• [Problem description]: Go to the line holding "Screen dimensions: 2430x961" in the data below and repeat it exactly, then each line after it up to and including the one holding "the IoT Core". Omit pictures.

• [Recorded information]:

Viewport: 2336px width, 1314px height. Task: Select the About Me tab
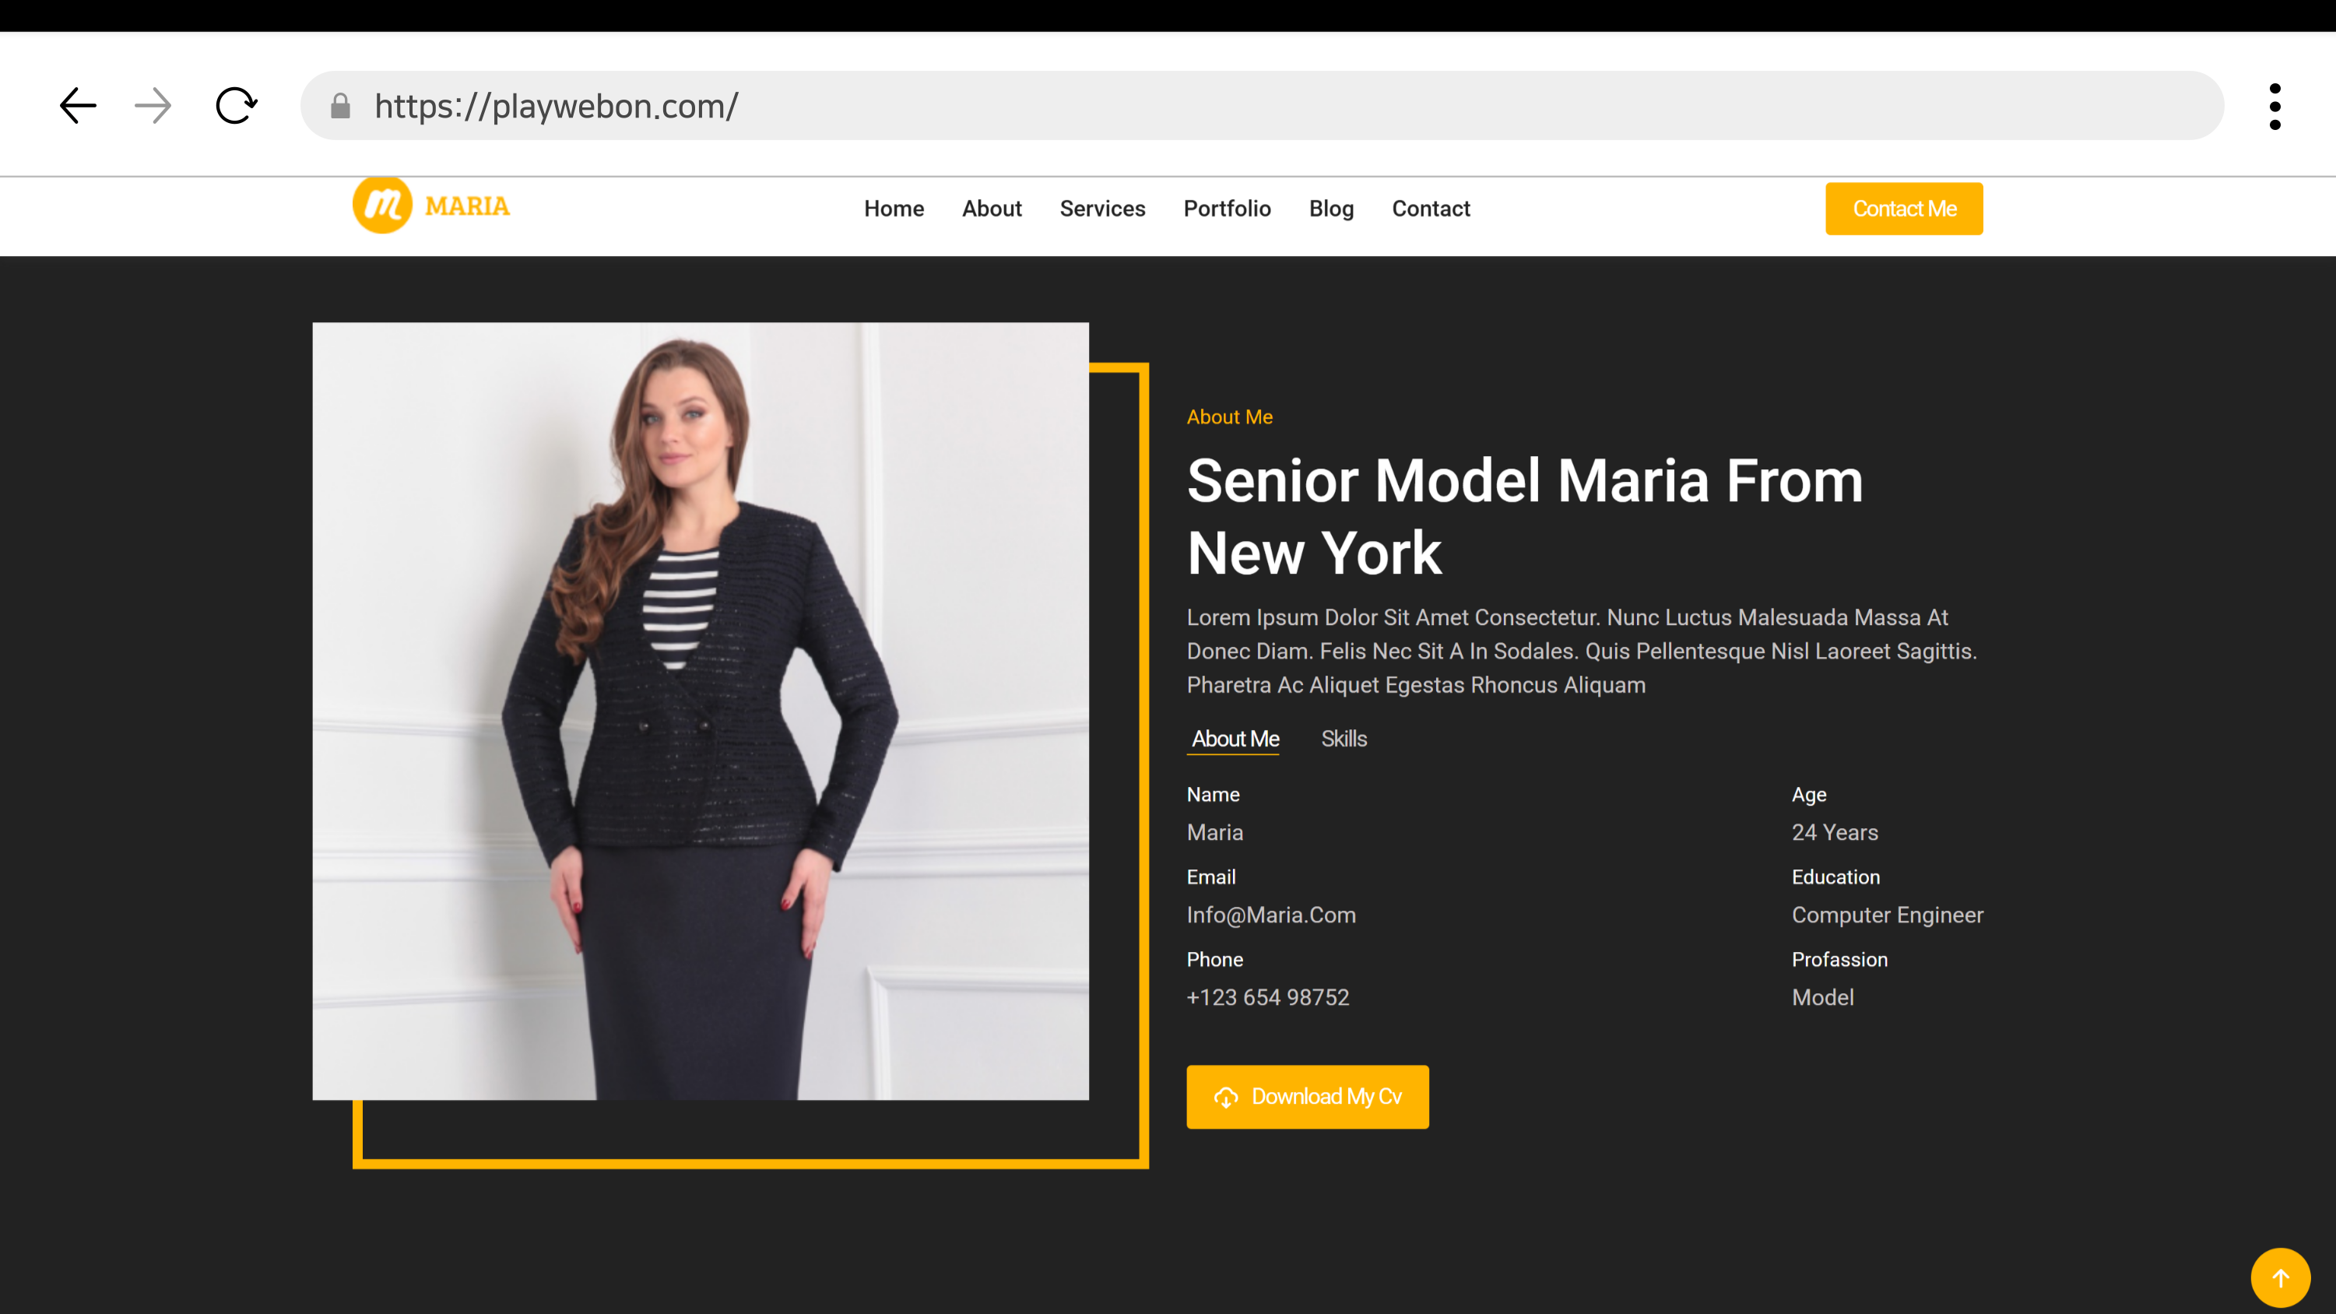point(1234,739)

...

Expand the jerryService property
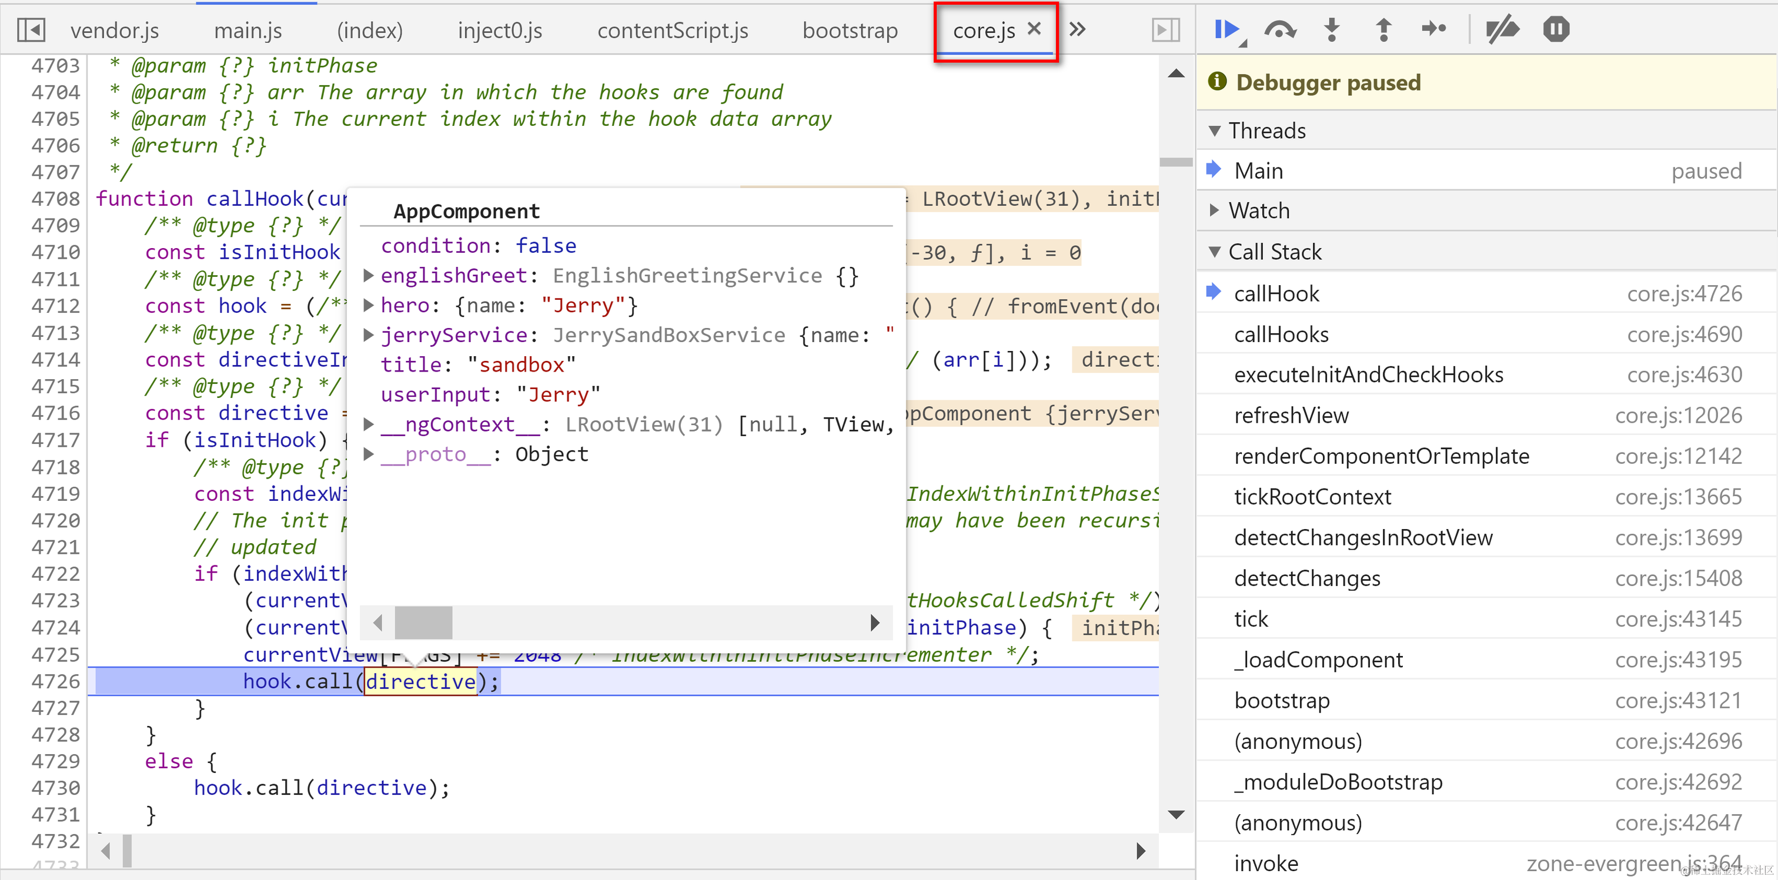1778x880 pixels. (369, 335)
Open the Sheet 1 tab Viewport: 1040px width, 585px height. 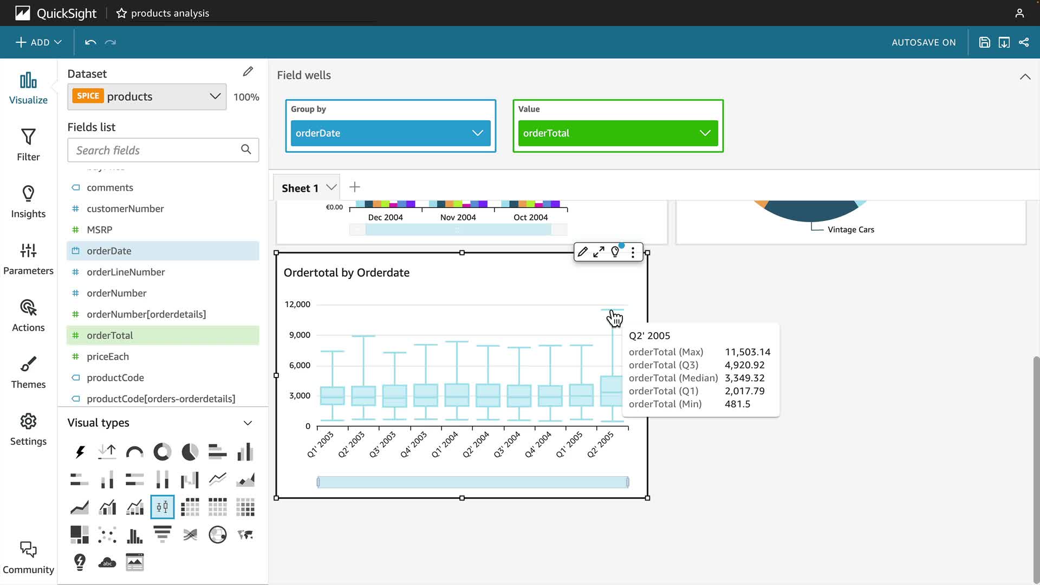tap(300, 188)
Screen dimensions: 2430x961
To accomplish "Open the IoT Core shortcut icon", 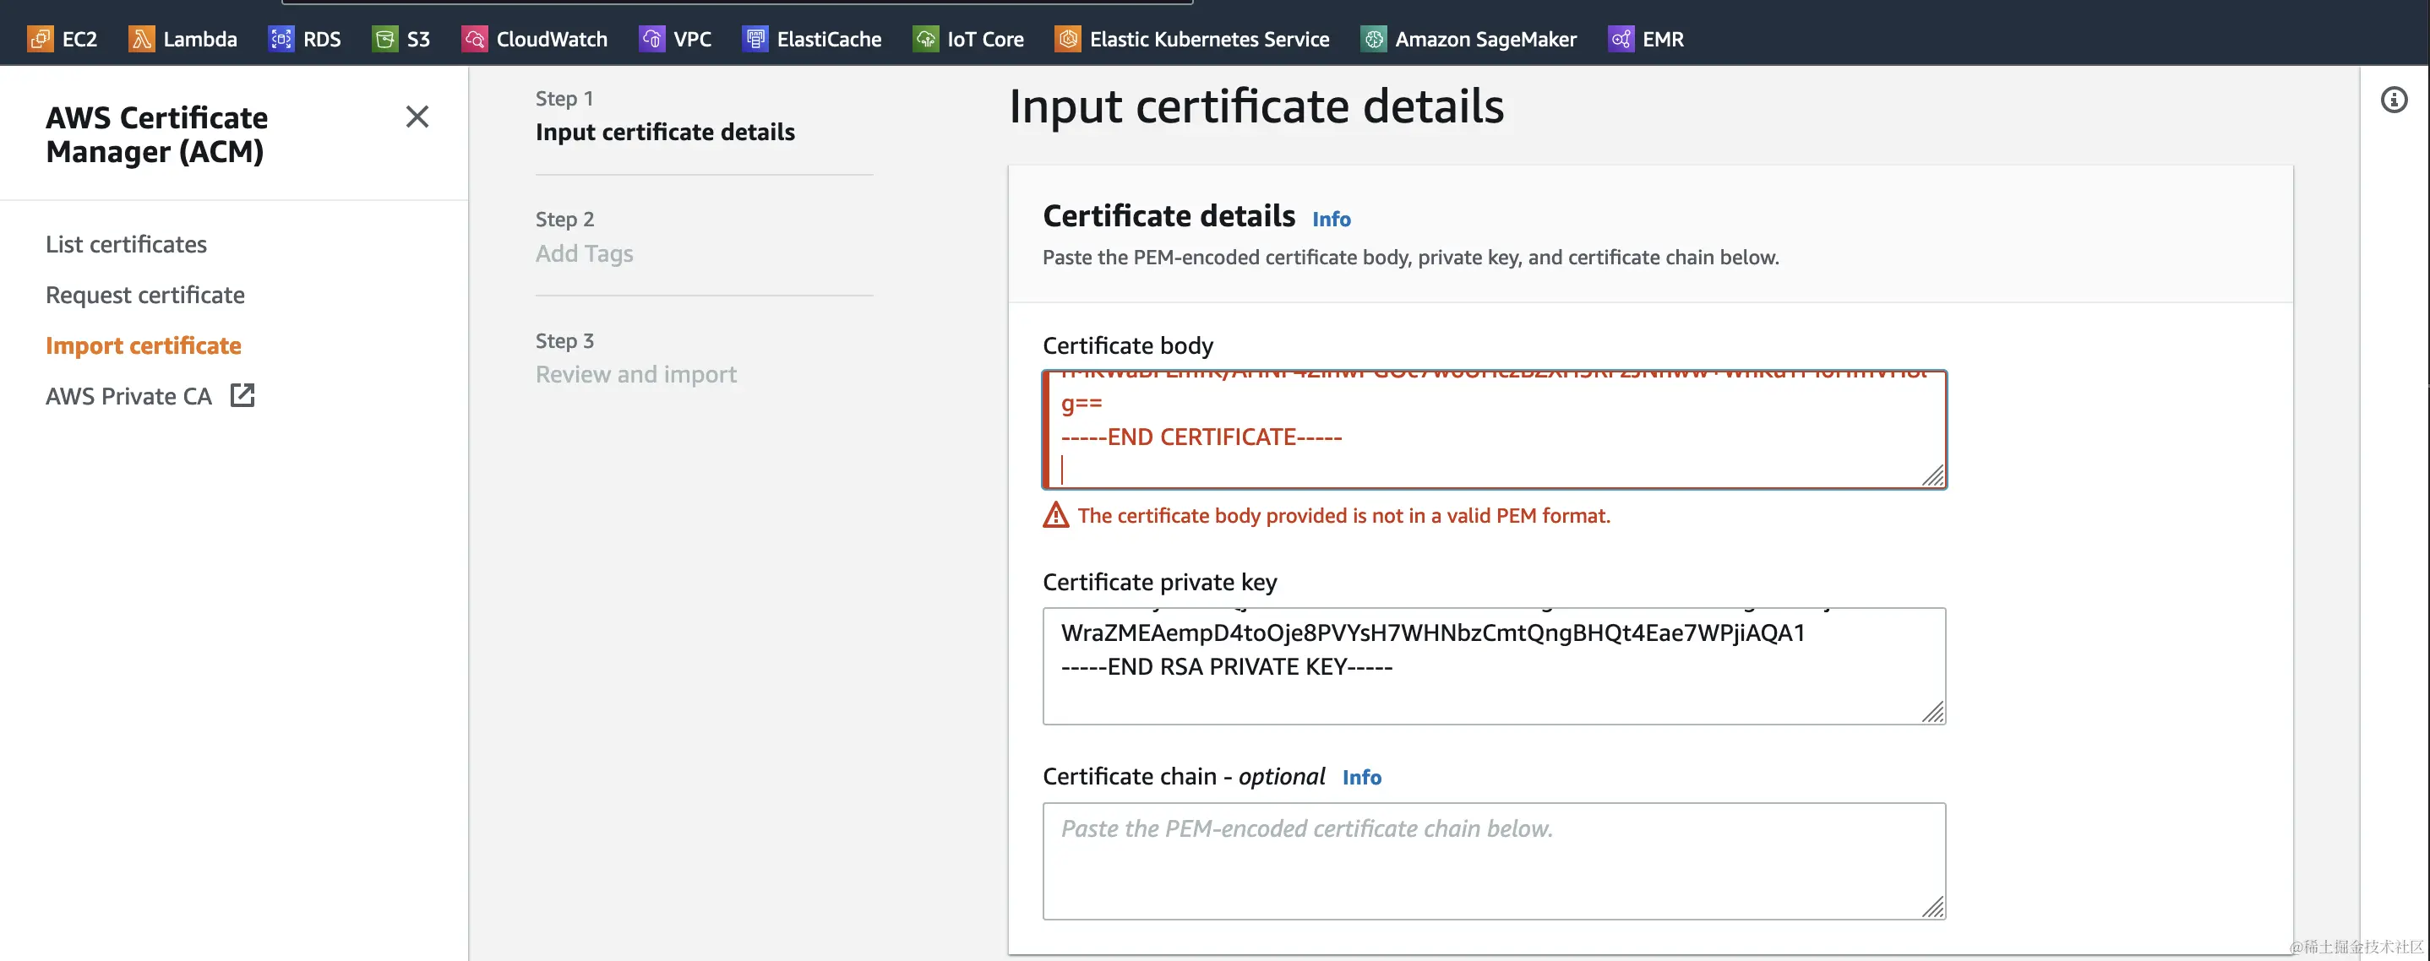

• [Solution to this problem]:
Screen dimensions: 2430x961
To accomplish "Open the IoT Core shortcut icon", 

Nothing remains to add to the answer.